The system being tested is a 15 drive raidz3 setup with 4TB drives running kernel 3.13.2 (non-hardened for testing).
The encryption algorithm
I was previously using cbc-essiv, this causes I found (via a simple scrub test) that it caused my performance to be about 10% lower then xts-plain64.
cbc-essiv was slow because it needed to read the previous block in order to write the current one.
I chose xts-plain64 even though there are known attacks against it.
XTS mode is susceptible to data manipulation and tampering, and applications must employ measures to detect modifications of data if manipulation and tampering is a concern: "...since there are no authentication tags then any ciphertext (original or modified by attacker) will be decrypted as some plaintext and there is no built-in mechanism to detect alterations. The best that can be done is to ensure that any alteration of the ciphertext will completely randomize the plaintext, and rely on the application that uses this transform to include sufficient redundancy in its plaintext to detect and discard such random plaintexts." The mode is also susceptible to traffic analysis, replay, and sector randomization attacks.

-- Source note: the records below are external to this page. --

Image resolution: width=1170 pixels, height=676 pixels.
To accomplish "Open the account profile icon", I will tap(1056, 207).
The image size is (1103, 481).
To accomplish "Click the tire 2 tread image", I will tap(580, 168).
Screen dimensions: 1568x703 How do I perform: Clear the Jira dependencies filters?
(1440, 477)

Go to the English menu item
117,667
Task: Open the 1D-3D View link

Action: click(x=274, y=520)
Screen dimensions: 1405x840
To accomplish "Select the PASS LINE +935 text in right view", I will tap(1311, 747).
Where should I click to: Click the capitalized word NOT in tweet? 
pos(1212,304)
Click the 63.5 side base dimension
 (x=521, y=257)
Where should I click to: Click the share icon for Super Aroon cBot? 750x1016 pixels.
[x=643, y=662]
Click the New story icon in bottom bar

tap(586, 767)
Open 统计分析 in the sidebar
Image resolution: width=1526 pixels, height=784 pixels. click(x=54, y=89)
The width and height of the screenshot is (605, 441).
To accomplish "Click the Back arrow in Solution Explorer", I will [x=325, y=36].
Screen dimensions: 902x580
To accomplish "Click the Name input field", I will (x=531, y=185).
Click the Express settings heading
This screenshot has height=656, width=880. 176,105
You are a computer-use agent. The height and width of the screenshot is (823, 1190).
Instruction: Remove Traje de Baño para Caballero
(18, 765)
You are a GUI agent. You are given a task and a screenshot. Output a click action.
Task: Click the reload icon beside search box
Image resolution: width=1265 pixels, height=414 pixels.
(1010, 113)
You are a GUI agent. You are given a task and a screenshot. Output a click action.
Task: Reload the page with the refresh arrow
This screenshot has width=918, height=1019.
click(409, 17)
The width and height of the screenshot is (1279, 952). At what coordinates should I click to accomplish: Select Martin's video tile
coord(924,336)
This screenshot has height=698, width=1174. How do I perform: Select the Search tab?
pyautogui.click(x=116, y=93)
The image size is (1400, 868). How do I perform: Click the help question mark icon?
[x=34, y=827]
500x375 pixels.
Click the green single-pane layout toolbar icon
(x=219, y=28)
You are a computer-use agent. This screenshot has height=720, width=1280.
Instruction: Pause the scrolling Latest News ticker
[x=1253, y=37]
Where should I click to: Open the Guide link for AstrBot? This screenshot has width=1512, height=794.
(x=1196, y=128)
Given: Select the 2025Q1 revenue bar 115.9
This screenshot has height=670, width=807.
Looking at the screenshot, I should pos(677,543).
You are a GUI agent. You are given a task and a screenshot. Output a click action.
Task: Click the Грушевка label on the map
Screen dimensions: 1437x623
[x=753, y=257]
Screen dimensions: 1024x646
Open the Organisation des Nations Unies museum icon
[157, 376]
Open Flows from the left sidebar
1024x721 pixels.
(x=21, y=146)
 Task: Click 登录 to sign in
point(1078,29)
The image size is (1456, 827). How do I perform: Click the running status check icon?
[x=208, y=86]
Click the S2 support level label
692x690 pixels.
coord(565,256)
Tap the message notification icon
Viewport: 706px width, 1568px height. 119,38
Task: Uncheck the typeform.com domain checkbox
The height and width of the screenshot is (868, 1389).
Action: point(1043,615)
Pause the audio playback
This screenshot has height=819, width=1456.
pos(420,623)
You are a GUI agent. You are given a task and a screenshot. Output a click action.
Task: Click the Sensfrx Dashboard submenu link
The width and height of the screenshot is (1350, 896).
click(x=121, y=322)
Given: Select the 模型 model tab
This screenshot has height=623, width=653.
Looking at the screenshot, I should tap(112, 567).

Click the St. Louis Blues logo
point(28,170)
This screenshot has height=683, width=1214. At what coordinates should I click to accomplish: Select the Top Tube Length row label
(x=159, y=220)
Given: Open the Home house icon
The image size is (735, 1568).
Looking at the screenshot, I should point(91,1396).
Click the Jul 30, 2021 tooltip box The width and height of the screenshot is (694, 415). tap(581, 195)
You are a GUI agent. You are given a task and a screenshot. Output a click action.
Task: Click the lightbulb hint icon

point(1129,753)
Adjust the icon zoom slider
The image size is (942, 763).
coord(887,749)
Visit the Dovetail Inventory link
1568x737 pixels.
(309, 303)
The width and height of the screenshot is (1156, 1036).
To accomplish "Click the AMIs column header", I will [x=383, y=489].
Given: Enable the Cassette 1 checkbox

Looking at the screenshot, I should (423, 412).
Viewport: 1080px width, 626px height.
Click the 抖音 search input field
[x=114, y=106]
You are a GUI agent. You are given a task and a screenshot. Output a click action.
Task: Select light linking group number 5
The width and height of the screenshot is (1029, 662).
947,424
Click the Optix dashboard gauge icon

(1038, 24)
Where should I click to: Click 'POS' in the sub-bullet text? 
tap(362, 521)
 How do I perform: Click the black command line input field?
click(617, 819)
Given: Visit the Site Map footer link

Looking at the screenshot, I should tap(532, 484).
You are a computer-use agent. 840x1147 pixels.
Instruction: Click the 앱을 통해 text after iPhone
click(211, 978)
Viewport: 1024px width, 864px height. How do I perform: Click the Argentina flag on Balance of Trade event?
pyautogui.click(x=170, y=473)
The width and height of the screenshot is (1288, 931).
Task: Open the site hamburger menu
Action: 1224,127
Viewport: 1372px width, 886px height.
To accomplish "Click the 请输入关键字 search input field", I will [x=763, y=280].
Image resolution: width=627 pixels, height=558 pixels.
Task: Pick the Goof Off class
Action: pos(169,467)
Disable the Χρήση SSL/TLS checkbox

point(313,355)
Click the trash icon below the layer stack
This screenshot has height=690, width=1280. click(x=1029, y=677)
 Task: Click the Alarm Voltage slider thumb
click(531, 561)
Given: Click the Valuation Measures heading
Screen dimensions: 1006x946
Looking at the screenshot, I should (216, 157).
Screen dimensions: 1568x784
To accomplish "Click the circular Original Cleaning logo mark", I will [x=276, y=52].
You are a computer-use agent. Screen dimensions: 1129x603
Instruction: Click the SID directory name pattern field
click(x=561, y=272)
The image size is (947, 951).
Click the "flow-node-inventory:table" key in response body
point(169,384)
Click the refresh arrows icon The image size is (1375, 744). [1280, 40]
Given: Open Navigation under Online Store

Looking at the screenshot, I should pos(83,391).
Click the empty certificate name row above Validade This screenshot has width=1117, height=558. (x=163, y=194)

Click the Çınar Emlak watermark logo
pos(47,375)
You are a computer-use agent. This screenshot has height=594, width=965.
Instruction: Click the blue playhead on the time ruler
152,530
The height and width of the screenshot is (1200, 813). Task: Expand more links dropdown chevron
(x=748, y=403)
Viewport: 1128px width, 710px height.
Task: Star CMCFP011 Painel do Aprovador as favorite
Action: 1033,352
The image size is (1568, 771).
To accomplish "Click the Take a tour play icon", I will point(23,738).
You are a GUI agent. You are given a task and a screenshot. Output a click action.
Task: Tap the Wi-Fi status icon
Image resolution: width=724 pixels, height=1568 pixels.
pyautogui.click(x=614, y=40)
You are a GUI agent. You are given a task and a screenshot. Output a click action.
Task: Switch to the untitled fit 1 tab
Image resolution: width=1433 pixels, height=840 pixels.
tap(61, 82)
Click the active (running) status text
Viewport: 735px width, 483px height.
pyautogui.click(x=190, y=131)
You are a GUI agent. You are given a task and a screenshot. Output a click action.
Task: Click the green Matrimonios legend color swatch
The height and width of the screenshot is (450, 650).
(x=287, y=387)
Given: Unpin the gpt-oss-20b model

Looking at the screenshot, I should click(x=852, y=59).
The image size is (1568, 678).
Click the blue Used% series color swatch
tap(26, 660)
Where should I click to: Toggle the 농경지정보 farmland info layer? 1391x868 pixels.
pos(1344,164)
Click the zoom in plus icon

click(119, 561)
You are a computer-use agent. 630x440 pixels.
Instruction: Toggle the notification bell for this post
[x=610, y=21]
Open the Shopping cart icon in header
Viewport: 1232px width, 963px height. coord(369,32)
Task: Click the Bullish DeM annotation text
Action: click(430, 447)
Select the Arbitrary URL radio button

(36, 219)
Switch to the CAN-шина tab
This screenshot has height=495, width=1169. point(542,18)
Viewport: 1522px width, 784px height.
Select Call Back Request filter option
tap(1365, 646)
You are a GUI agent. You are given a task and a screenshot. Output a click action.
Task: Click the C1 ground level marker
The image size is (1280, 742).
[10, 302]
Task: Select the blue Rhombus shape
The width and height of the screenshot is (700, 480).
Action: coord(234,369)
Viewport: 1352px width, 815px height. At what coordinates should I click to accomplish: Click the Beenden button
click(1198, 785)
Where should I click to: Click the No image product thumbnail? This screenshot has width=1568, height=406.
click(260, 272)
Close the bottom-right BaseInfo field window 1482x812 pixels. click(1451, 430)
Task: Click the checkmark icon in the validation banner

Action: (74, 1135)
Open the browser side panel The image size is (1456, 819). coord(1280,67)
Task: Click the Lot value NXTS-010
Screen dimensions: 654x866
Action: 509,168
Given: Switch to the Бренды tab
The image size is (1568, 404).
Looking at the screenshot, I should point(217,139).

- I believe that the auth tag is double verified by both luks checksuming and zfs checksuming.
- I am not sure about the other issues (traffic analysis, replay, and sector randomization attacks).
- I do not currently consider myself up against state actors.
Setting the Elevator
I unknowningly was using cfq, this caused more load spikes, longer scrub times and higher load in general.
ZFSonLinux does set the elevator to NOOP if it is put directly on a hard disk but using LUKS interferes with this.
Here is the results of me testing via scrubs (done only once, fresh boot each time, but good enough for me...).
|Elevator||Scrub Time||Average Load15||Link to load|
|NOOP||10h42m||5.1 (ish)||NOOP Graph|
|CFQ||11h47m||6.5 (ish)||CFQ Graph|
By changing all drives to xts-plain64 and the elevators to noop my scrubs went from 360MB/s to 450MB/s (a 20% gain).